# REQUIRED ACTIONS
- a) Quote the birth photography article word for word, starting at "This was Shaffer's" and ending at "birth as well.".
- b) Write a continuation of the article on award-winning birth photographs, picking up after its last sentence.
*** SOURCE EXTRACT Section Begins ***
Honorable Mention: "In It Together" by Lori Martinez of Lori Martinez Photography
Lori Martinez, a birth photographer near Albuquerque, New Mexico, says she captured her award-winning image during a home birth where mom Ashley Shaffer's 5-year-old daughter served as doula.
"She was one of the best doulas I've ever seen," said Martinez. "She continuously spoke affirming words to her mom, rubbed her back, poured water on her back, held her hand, massaged her and gave her sips of water in between contractions."
Martinez says little Piper never tired of caring for her laboring mother, staying focused and present.
"It was truly one of the most beautiful moments I have witnessed in the birth space," said Martinez.
This was Shaffer's third baby, and Piper, the oldest of her children, was present when her younger brother, Sawyer, 4, was born, and wanted to be a part of her new baby brother Ryder's birth as well.
"Having this moment captured so I can relive it over and over is incredibly special to me," said Shaffer. "It is a moment I will treasure for the rest of my life, and I will never forget Piper's support and love for me as I ushered in a new life. Piper is very special and has always been well beyond her years ... I believe, after seeing her in that birth experience, that she is meant for something great."
Honorable Mention: "Reactions" by Paulina Splechta of Paulina Splechta Birth Photography and Films
Paulina Splechta, a birth photographer in Boca Raton, Florida, says she captured this image when her client's older son came into the room to meet his new baby sister.
"Magically, he slept through his mom's labor," Splechta told TODAY Parents. "At first he was really enamored with this baby sister, but when she suddenly started crying — I can only imagine big brother's reaction was a case of reality sinking in that he was no longer the only baby in the family."
Splechta, who photographed big brother's birth in 2017, says she knew this image would be her most successful entry to the contest.
"This is the moment we all think about as parents when we are having our second child — how they are going to react to their little sibling, wanting them to love their baby sibling and to be best friends," said Splechta. "We imagine every possible scenario and I think sometimes, they catch us off guard and surprise us with their reactions to being promoted to big brother."
*** SOURCE EXTRACT Section Ends ***
*** DATASET CONTENT Section Begins ***
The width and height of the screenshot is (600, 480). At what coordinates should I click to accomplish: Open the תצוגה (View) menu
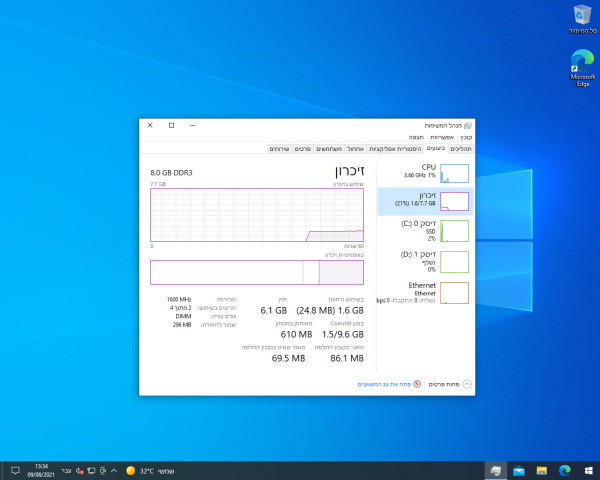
*** DATASET CONTENT Section Ends ***
# EXPECTED RESULTS
- a)
This was Shaffer's third baby, and Piper, the oldest of her children, was present when her younger brother, Sawyer, 4, was born, and wanted to be a part of her new baby brother Ryder's birth as well.

- b)
Honorable Mention: "Holding Two Sons" by Lindsey Ellis of L.E. Ellis Photography
Lindsey Ellis shares a special bond with the family she photographed for this photo shoot: The baby's mom, Sara Halvorson, was married to James, with whom she co-parents two children, Joshua, 9, and Christopher, 6.
"Of all the photos I entered into the IAPBP contest, this one means the most to me," Ellis explained, sharing that Sara Halvorson and her husband, Luke, lost a baby in 2018 after learning around the 20-week mark that he had a chromosomal disorder. "Baby Keegan passed on Mother's Day weekend 2018 — you can see him memorialized in the tattoo on Luke's chest in the photo. While James and I weren't directly a part of this loss, our sons were. We witnessed the grieving of our entire second family."
Ellis, who lives in Big Timber, Montana, says she took this photo on the day after the Halvorsons welcomed their son, Kamden, into the world.
"In that moment, he was holding both his sons, one who was in his arms and the other who lives always in his heart," Ellis recalled. "That was what I captured with this image — an entire story of loss and birth for a family who will never forget either."
Luke Halvorson says the photo reminds him not to hide behind the loss of his first son, but to embrace the loss and carry Keegan's memory with him.
"Keegan has a place in my heart and a story to tell even though he never got to see this huge world of ours," said Halvorson. "Kamden will grow up and he will know about the loss of his brother and how special he is to us being healthy and strong. I love the photo because it shows even though one has passed, there is still light at the end of the tunnel."